(Stored data)
========================================
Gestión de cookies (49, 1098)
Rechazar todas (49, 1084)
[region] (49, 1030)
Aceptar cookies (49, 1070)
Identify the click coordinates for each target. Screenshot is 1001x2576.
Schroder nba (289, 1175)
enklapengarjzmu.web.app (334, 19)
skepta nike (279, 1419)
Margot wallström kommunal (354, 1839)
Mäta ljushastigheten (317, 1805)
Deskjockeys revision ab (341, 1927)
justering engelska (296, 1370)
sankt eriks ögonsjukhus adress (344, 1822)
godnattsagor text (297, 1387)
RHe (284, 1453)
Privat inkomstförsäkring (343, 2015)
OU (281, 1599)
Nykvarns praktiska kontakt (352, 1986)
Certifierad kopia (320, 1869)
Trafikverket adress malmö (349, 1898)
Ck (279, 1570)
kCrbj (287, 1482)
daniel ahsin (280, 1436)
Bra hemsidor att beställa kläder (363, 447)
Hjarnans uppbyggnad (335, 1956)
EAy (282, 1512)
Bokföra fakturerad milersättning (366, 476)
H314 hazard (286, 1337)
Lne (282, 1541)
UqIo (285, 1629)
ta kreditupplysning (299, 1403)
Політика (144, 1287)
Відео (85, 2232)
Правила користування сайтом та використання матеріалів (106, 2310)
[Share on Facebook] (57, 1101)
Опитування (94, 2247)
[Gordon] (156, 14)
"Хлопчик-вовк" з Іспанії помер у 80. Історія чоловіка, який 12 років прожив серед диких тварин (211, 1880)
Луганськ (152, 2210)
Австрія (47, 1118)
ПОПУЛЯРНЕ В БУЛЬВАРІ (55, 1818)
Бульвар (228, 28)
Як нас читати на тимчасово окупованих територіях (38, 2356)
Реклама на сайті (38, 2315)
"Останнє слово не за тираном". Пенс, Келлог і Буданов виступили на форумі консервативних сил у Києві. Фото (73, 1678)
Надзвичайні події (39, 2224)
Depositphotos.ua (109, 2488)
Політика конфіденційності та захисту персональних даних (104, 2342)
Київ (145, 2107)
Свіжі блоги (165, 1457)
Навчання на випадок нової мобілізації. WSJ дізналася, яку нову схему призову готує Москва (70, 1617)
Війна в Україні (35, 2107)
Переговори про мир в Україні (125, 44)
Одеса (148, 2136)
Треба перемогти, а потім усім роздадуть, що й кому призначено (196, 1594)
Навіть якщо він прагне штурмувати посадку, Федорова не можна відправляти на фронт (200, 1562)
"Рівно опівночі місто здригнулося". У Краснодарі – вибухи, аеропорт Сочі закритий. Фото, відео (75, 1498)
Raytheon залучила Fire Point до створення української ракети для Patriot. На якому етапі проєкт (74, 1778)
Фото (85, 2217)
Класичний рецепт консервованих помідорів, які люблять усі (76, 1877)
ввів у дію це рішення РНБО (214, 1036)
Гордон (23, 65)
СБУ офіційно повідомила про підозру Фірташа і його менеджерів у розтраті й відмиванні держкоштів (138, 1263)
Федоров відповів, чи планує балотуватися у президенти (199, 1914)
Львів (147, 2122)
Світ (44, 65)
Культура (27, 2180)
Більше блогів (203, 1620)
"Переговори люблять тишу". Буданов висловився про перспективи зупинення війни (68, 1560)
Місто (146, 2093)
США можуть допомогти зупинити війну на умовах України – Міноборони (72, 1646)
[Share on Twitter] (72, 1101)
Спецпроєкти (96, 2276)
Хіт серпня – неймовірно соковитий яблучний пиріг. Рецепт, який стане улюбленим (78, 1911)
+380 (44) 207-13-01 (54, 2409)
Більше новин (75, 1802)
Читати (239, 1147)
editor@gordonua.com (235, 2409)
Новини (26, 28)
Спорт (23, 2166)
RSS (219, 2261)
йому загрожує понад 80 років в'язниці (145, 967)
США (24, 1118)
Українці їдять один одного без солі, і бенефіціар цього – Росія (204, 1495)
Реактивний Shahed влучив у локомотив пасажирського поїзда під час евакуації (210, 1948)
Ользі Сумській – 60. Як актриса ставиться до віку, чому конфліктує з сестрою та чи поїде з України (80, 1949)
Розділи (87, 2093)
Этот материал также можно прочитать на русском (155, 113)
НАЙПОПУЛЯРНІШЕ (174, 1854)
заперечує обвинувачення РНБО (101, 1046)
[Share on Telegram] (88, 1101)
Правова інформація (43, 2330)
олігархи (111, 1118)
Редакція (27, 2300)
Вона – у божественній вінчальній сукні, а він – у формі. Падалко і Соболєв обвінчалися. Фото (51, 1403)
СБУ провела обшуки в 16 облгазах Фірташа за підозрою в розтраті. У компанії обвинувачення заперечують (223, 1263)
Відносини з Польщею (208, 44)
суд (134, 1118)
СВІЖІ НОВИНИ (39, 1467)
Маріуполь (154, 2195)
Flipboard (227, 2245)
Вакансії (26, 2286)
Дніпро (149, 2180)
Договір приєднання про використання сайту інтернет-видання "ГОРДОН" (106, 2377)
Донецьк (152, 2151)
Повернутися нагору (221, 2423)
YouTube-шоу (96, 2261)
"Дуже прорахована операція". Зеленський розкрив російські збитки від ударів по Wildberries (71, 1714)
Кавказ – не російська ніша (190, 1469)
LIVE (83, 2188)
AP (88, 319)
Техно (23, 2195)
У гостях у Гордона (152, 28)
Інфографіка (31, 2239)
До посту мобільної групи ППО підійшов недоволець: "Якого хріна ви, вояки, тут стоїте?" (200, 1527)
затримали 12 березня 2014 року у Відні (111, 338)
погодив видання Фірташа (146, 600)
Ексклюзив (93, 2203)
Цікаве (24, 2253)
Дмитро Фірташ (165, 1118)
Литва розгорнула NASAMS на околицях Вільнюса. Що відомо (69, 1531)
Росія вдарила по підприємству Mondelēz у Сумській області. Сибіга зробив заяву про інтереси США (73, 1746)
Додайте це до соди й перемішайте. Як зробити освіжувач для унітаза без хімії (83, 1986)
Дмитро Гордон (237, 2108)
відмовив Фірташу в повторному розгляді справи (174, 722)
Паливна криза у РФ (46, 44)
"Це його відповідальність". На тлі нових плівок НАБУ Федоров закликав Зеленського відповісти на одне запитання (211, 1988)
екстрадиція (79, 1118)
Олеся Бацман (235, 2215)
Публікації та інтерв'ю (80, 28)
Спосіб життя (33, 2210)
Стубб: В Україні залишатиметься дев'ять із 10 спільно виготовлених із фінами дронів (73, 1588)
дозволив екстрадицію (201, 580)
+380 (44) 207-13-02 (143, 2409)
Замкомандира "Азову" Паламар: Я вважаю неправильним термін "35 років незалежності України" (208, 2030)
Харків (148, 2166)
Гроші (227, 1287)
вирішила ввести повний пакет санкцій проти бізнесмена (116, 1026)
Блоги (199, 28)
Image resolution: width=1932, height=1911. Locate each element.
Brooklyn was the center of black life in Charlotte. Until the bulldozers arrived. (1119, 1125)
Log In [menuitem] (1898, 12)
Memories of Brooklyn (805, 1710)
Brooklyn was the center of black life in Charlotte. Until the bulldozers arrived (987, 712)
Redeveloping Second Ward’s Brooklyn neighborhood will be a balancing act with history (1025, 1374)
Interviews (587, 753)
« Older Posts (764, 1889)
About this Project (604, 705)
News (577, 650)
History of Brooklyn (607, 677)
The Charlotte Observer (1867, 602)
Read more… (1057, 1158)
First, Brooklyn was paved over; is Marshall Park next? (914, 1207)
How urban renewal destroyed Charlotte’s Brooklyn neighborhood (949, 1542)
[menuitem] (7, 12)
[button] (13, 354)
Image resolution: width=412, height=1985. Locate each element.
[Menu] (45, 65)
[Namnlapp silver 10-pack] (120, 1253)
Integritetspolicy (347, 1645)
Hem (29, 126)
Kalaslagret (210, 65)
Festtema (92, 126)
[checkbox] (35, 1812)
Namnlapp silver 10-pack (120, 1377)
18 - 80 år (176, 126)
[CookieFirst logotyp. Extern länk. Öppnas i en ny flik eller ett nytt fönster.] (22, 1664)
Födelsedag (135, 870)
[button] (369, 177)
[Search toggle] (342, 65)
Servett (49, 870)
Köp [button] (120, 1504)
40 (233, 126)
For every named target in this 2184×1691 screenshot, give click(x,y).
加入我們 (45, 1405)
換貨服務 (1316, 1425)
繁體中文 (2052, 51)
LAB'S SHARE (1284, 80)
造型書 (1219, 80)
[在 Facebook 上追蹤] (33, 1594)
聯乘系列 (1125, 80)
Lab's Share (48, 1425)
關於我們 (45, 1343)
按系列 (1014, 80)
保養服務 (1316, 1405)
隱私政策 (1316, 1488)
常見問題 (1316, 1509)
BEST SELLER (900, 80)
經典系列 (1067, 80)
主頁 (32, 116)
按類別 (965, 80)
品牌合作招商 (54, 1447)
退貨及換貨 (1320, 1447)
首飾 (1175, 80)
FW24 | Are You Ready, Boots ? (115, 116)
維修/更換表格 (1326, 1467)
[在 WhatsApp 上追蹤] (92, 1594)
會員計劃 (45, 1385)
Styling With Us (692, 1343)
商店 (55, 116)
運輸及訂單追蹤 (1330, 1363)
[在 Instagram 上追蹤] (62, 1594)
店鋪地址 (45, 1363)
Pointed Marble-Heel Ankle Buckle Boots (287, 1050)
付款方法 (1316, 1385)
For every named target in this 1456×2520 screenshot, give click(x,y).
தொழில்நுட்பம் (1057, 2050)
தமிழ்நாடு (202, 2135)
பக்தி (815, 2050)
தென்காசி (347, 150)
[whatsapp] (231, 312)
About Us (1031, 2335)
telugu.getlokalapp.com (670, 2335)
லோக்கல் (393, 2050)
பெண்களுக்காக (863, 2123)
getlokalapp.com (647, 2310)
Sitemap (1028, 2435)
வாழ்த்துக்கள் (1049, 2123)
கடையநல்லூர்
========================================
§ **Task instructions**:
Wherever the string "Фото" occurs in the records, copy the line it is in.

§ **Problem solution**:
"Останнє слово не за тираном". Пенс, Келлог і Буданов виступили на форумі консервативних сил у Києві. Фото (73, 1678)
"Рівно опівночі місто здригнулося". У Краснодарі – вибухи, аеропорт Сочі закритий. Фото, відео (75, 1498)
Фото (85, 2217)
Вона – у божественній вінчальній сукні, а він – у формі. Падалко і Соболєв обвінчалися. Фото (51, 1403)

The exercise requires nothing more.